Title: “Investigating the central and peripheral contributions to tactile gating during goal-directed movement”
Supervisor: Dr. Romeo Chua (Kinesiology)
Committee Members: Dr. Tim Inglis (Kinesiology), Dr. Ian Franks (Kinesiology)
Abstract: The current thesis proposal will focus on the facilitation and downregulation of sensory information during goal-directed movement. Specifically, the presence or absence of tactile gating, in which humans display a reduced ability to detect tactile stimulations on the skin before and during active or passive movement, will be explored. Recent findings suggest that the CNS selectively attenuates tactile information if it is presented to a task irrelevant location on the moving limb. Further, tactile information will not be attenuated if it is presented at a task relevant location. In turn, central and peripheral processes have been thought to contribute to tactile gating but the existing literature has failed to directly isolate these mechanisms during goal-directed movement. This thesis will therefore explore the contributions to tactile gating by isolating central and peripheral processes during goal-directed movement.

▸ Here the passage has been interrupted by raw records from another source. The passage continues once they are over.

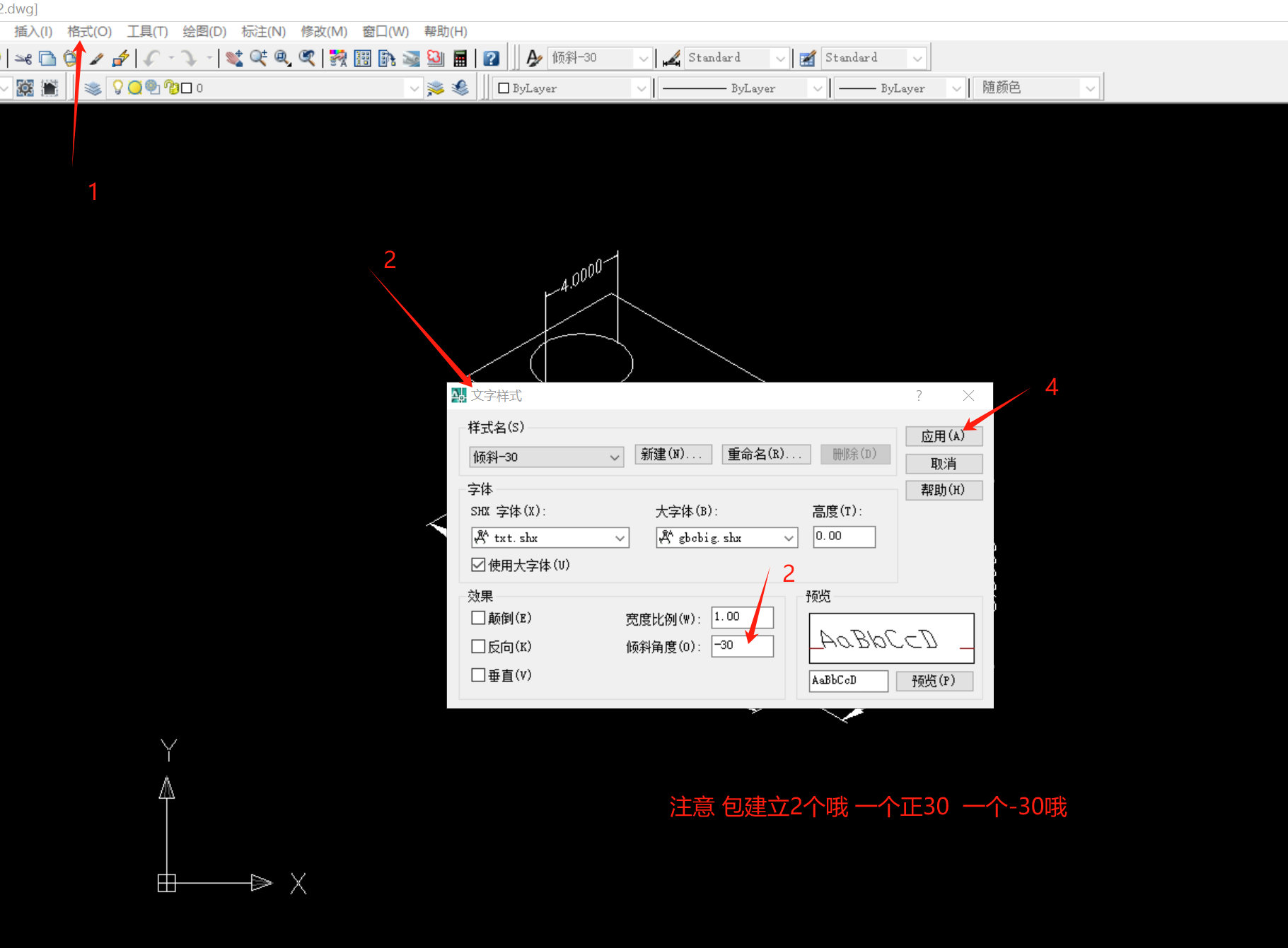Screen dimensions: 1288x948
Task: Click the 倾斜角度(O) input field
Action: click(742, 645)
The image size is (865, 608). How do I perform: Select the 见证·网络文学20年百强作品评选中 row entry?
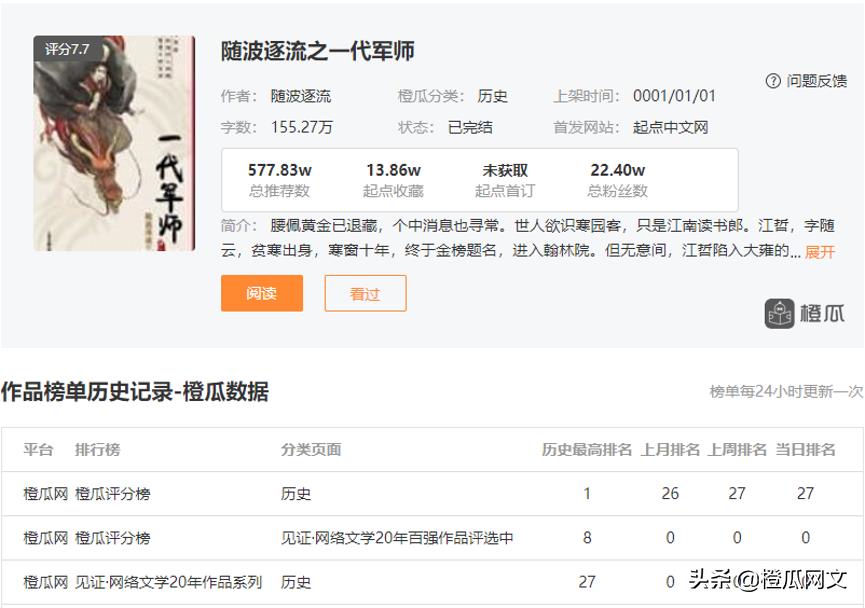coord(397,538)
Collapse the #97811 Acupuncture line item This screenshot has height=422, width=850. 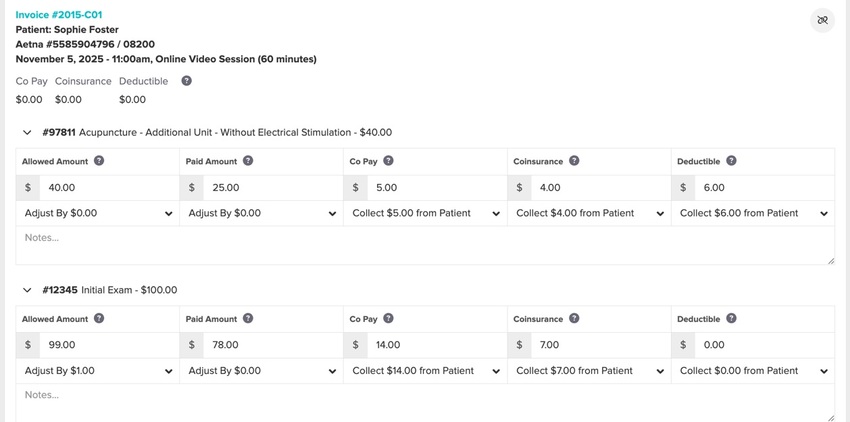(27, 132)
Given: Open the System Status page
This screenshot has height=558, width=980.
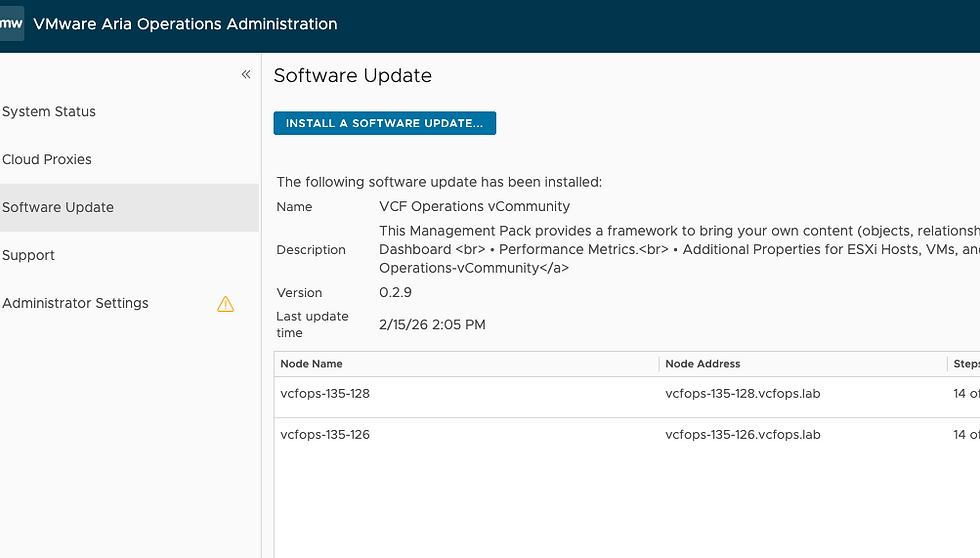Looking at the screenshot, I should coord(49,112).
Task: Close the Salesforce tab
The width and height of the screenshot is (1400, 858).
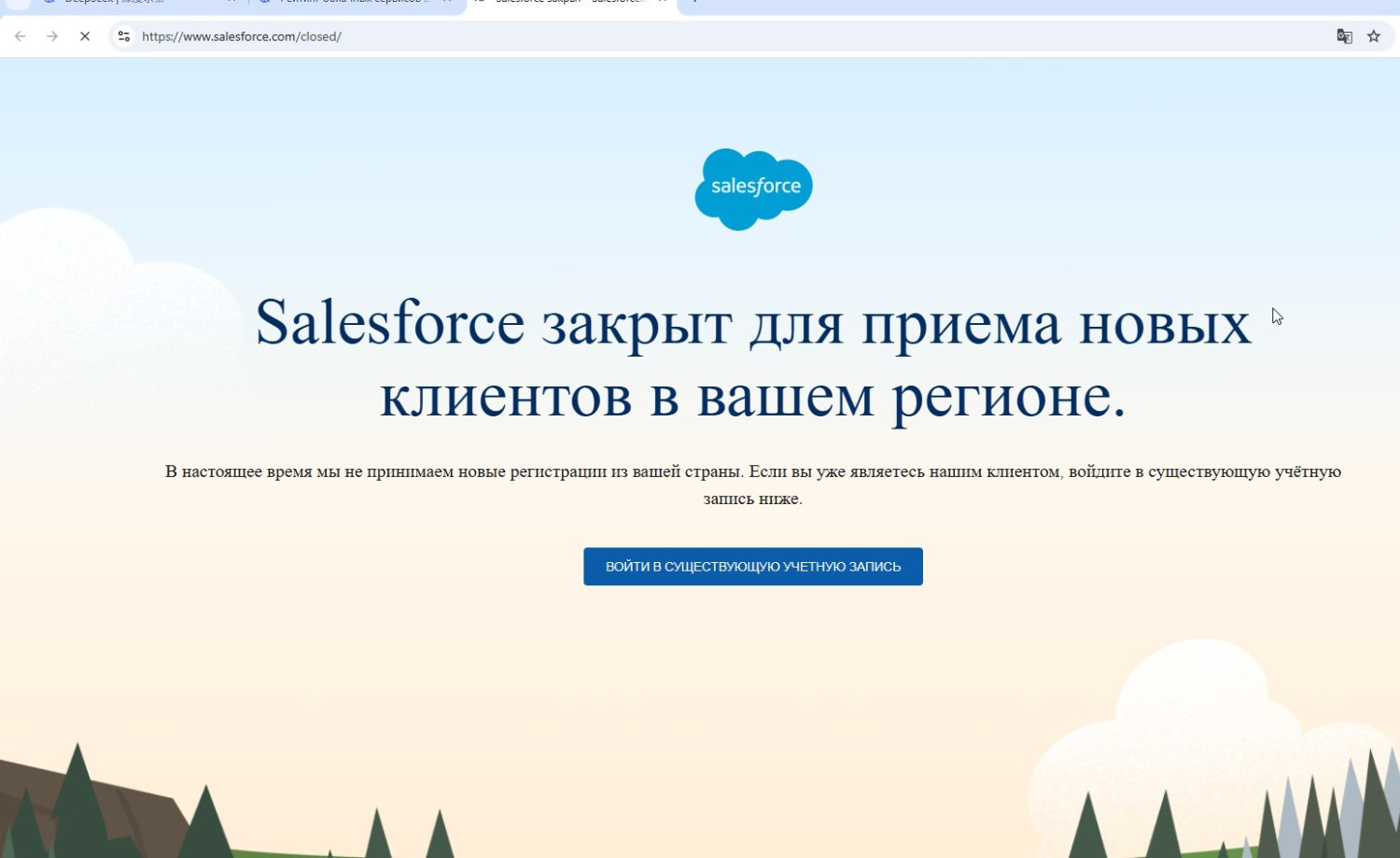Action: tap(662, 3)
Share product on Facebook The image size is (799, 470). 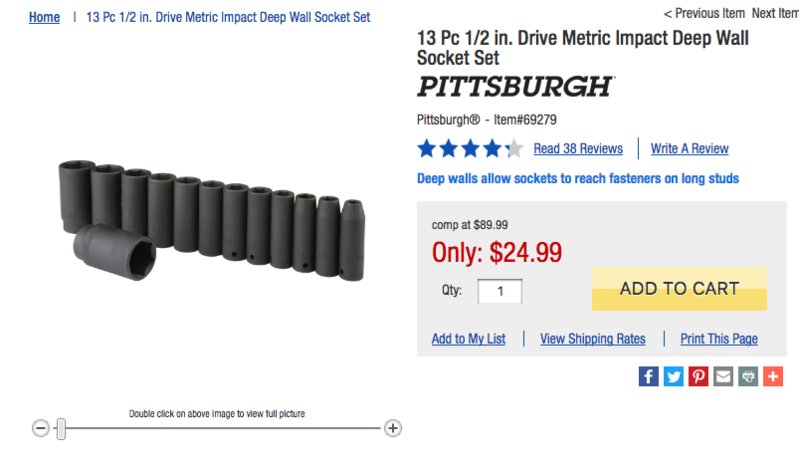(x=648, y=377)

In this thesis, participants will perform variations of a reach to grasp movement. In addition to a normal or unperturbed reach to grasp, participants will try to perform the task but will be unexpectedly blocked at movement start. In another condition, participants will be passively guided throughout the task. These additional conditions will allow for the isolation of central and peripheral commands, respectively. Prior to or during movement, participants will receive an innocuous electrical stimulation to the thumb, index finger or forearm. In this case, the thumb and index finger act as task relevant locations on the moving limb whereas the forearm acts as the task irrelevant location. In turn, their ability to detect this tactile stimulation will allow for inferences to be made in regards to the relative contribution of central and peripheral mechanisms to tactile gating.